ASIC to Tackle Pump and Dump in Stocks Using Lessons from Crypto

ASIC to Tackle Pump and Dump in Stocks Using Lessons from Crypto

The cryptocurrency space has been around for just over a decade, but it might be teaching regulatory agencies how to handle certain situations in other financial markets. Australian regulators are using the cryptocurrency playbook to tackle certain crimes in the stock market.

Pump and Dump Affects Market Confidence

A new presentation created by crypto researcher and finance professor at the University of Technology Sydney, Talis Putnins, has revealed how the Australian Securities and Investments Commission (ASIC) is using its knowledge of pump and dump from the cryptocurrency market to handle similar problems in the stock market.

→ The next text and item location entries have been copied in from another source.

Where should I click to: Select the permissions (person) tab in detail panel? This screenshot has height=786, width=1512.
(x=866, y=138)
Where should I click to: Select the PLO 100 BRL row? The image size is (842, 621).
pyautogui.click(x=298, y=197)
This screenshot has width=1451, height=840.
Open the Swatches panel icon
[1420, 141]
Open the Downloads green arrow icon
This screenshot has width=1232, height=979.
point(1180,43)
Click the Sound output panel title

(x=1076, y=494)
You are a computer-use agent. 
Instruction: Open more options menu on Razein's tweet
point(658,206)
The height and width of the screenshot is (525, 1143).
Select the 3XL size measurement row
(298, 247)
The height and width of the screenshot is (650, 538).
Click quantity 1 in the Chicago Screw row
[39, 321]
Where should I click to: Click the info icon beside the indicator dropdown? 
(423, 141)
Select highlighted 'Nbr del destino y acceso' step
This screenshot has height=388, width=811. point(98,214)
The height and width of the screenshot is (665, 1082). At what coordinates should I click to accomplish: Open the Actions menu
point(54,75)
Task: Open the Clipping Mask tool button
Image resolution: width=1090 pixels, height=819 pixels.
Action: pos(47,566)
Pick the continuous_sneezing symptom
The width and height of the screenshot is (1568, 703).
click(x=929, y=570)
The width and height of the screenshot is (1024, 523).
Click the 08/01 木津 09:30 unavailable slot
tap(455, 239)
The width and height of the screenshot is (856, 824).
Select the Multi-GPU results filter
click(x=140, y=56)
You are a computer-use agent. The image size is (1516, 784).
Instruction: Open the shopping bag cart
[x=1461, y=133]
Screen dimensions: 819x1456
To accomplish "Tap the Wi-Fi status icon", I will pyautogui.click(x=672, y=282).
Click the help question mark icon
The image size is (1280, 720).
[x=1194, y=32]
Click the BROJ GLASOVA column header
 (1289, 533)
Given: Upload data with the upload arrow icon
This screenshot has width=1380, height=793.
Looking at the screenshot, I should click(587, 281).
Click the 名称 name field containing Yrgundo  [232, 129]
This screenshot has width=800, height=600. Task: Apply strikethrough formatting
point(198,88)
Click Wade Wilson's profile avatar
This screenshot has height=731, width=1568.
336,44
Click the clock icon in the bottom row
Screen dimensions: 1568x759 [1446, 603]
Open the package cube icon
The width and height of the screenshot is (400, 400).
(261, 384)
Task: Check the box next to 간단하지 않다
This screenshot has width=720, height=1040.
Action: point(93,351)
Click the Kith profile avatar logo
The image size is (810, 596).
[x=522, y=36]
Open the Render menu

According to the presentation, pumps and dumps are becoming frequent in the stock market, with meme stocks such as GameStop as prime examples. ASIC considers pump and dumps as market manipulation, and the act is illegal in Australia.

Putnins argued that the biggest problem of pump and dump is that it results in a loss of confidence, especially in the cryptocurrency market. The loss of confidence could extend to blockchain, the underlying technology of most cryptocurrencies.

Another effect of market manipulation is that the expected average return for the investor is negative. Hence, the group operators could be violating consumer protection rules.

Australian Regulator Wants to Tackle Pump and Dump in the Stock Market

The presentation pointed out that ASIC began to take action when pumps and dumps began to appear in the stock market. The regulator is warning group participants to steer clear of pumps and dumps as they face the risk of fines of more than AUD 1m and prison time for their involvement in the scheme.

Australia is looking to regulate the cryptocurrency sector as it seeks to overhaul the entire payment industry in the country. The regulatory agency is expected to create a licensing framework for cryptocurrency exchanges while the Reserve Bank of Australia (RBA) is considering launching a retail central bank digital currency (CBDC).

Treasurer Josh Frydenberg told Reuters that “If we do not reform the current framework, it will be Silicon Valley that determines the future of our payment system. Australia must retain its sovereignty over our payment system.”